Things may have just gotten a little easier for Chicago’s plans to introduce a casino to its landscape. The hub of activity in Illinois has had a difficult time showing that any type of gambling property was economically viable, and a study concluded last August by Union Gaming showed that the state’s newly-approved tax structure was the reason. That study had a causal effect on lawmakers’ decision to make changes, and the idea of seeing a Windy City casino is now more of a reality. Illinois’ governor, J.B. Pritzker, just put his signature to a bill that would effectively lower the taxes on gross gaming revenue (GGR) owed by a Chicago casino.
Senate Bill 615 (SB 516) made its way through the legislative gauntlet in May, paving the way for Chicago to become more attractive to casino operators. It became clear that there was going to be an issue when Union Gaming stated in its results, “To the extent a casino operator could pare down expenses and realize modest revenue and profits from non-gaming amenities, total enterprise profit margin would, in a best-case scenario, likely equate to a few pennies on the dollar.”
Adding to the difficulties, a casino operator would be responsible for a $15-million license fee and a one-time payment of $30,000 per gaming position. Given that the casino expansion bill in Illinois authorized up to 4,000 positions in a casino, that implies a cost of $120 million if the operator decided to fill all possible positions. Suddenly, Pennsylvania’s exorbitant gaming license fees didn’t look so bad.

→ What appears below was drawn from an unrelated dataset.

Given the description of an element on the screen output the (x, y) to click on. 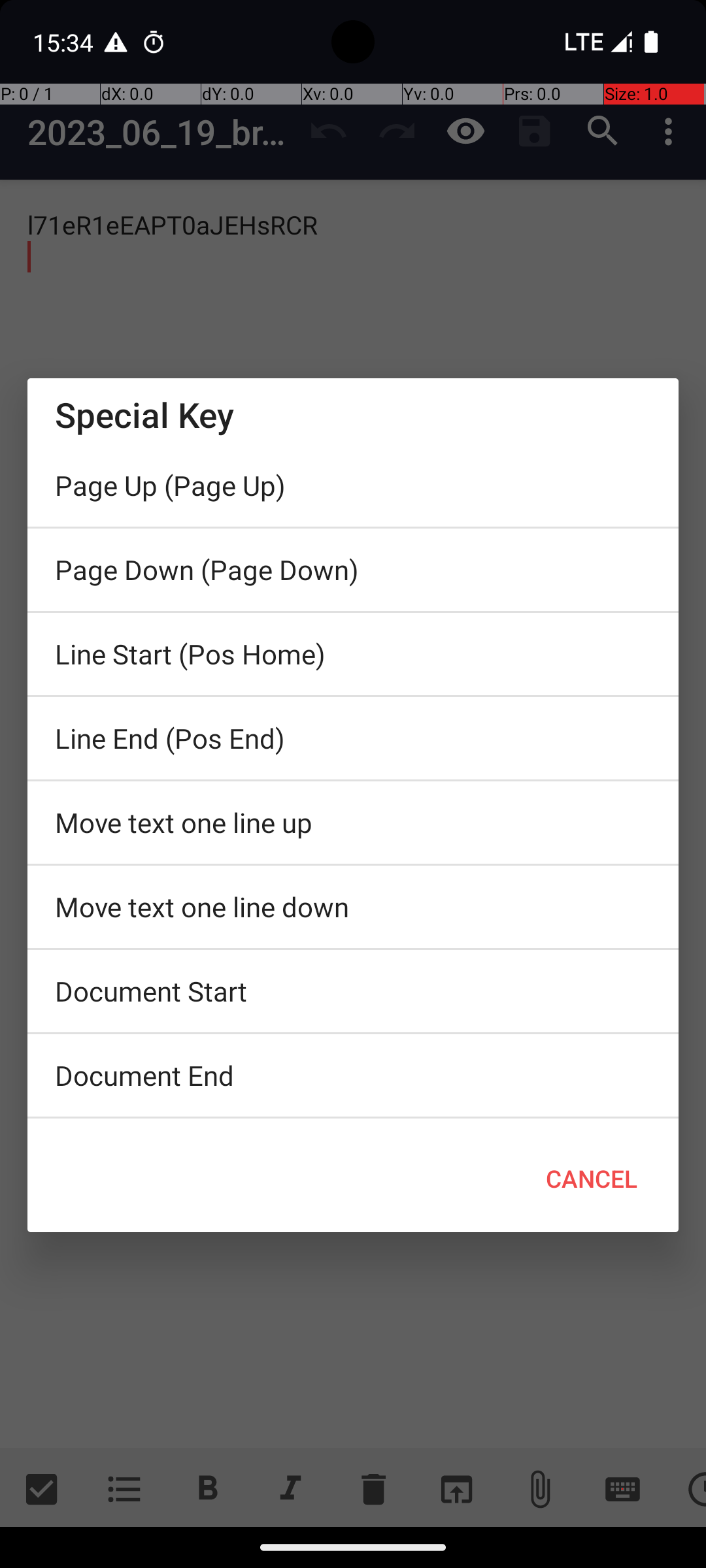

There is still a sliding scale for tax owed on GGR, but it will be at a lower range. The amount an operator pays will be directly tied to how much it earns, with slot GGR being taxed from 22.5-74.7% and tables games taxed anywhere from 15-35%. Chicago will split the tax haul with the state, and a casino would have to make over $1 billion before being forced to give up three-quarters of its slot revenue. Table games would have to top out at over $375 million before the 35% tax rate kicks in.
The news of the bill’s passage should make everyone happy, including Senator Dave Syverson. The state politician called out the Illinois Gaming Board (IGB) last month for not moving fast enough on a casino approval for the city of Rockford, and he can use this as a way to emphasize how it’s time for the board to pick up the pace. Chicago may not yet be ready to break ground on a casino, but this new tax bill will certainly speed up the process, which could ultimately put Rockford at a disadvantage in competing for customers.